MTT10220 - Scope: Excluded entities: Definitions of 'non-profit organisation' and 'qualifying non-profit subsidiary'
The definitions of non-profit organisation and qualifying non-profit subsidiary are set out in section 234 of Finance (No.2) Act 2023.
Non-profit organisation
An entity is a non-profit organisation if the following conditions are all met:
- it is established and operated in the territory in which it is located exclusively for religious, charitable, scientific, artistic, cultural, athletic, educational, or other similar purposes, or is a professional organisation, business league, chamber of commerce, labour organisation, agricultural or horticultural organisation, civic league, or an organisation operated exclusively for the promotion of social welfare,
- substantially all of the income from the activities it carries out for its non-profit purpose is exempt from income tax in the territory in which it is located,
- there are no shareholders or members with a right to its income or assets,
- the income or assets of the entity cannot be distributed to, or applied for the benefit of, a private person or non-charitable entity, except where either:
- that activity is pursuant to the purpose of the non-profit,
- it is payment or payment in kind to the recipient, or
- it is payment for the fair market value of property acquired by the non-profit,
- when the entity ceases to exist, its assets must become the assets of a non-profit organisation, or governmental entity in the same territory, and
- it does not carry on a trade or business, other than one directly related to the purpose for which it was established.
Qualifying non-profit subsidiary
A group may have entities that are treated as qualifying non-profit subsidiaries in a period if:
- the revenue of the group does not exceed €750 million for that period, disregarding the revenue of members that are non-profit organisations, qualifying service entities, or qualifying exempt income entities, and
- the revenue of members that is not so disregarded constitutes less than 25% of the total revenue of the group.
Where these criteria are met, any entity that is 100% owned by a non-profit organisation (or a combination of non-profit organisations) is a qualifying non-profit subsidiary.

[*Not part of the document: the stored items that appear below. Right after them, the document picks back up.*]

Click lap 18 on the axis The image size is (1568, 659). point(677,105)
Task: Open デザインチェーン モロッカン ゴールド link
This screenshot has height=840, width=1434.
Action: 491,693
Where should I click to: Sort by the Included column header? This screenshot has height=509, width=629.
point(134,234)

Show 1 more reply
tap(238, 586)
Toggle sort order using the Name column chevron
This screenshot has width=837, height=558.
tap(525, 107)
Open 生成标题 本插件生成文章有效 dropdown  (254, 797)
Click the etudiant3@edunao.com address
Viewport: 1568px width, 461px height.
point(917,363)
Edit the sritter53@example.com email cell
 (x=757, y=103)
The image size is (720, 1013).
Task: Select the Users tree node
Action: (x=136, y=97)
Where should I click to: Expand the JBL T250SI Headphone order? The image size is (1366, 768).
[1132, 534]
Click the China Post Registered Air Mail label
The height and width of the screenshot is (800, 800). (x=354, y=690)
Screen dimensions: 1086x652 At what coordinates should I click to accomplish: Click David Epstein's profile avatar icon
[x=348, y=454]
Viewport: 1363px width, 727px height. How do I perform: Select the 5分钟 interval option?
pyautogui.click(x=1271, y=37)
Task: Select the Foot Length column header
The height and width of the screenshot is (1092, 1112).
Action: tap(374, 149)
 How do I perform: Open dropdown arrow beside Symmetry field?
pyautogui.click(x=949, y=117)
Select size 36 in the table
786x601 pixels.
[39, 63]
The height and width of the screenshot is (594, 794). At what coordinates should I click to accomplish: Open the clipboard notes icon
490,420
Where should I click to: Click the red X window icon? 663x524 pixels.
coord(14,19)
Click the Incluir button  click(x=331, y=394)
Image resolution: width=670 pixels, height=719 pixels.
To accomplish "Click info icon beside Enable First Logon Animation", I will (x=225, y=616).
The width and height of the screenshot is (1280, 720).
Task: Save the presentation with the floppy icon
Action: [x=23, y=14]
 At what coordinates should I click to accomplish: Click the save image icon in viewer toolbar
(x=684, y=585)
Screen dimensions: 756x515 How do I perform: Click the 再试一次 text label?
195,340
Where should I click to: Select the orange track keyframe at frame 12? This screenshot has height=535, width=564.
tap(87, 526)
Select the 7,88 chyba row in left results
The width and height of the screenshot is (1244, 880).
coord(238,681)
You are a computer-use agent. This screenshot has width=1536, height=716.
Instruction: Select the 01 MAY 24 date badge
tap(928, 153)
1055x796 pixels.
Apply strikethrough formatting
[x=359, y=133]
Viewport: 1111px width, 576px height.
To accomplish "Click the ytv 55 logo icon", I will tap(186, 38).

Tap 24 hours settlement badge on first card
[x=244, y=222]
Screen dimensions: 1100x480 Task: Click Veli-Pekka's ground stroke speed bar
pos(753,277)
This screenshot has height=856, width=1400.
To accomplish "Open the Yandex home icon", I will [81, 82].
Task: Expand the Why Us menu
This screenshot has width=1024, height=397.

Where the main entity of a permanent establishment meets these criteria, the permanent establishment is also a qualifying non-profit subsidiary.
This preserves the benefit of the gift aid regime by ensuring that non-profits with trading activity are not charged MTT unless the trading activity would meet the revenue threshold by itself.
Example
NPO Group has a non-profit organisation as its ultimate parent. The group contains a number of entities that are classified as qualifying service entities and qualifying exempt income entities.
The total revenue of the group is €900 million.
The total revenue of the group members that are non-profit organisations, qualifying service entities, or qualifying exempt income entities, totalling €650 million, is to be regarded. This leaves a remainder of €250 million.
NPO Group cannot have entities that are treated as qualifying non-profit subsidiaries because:
- although the group has revenue of €250 million when the revenue of the relevant entities has been disregarded, which is less than €750 million,
- the revenue of the members that has not been disregarded (€250 million) is 28% of the total revenue of the group (€900 million), which exceeds the 25% threshold.
Amendment in Finance Act 2025
Section 127 was amended by FA25. This amendment was made retrospective. This guidance page reflects the current version of the legislation.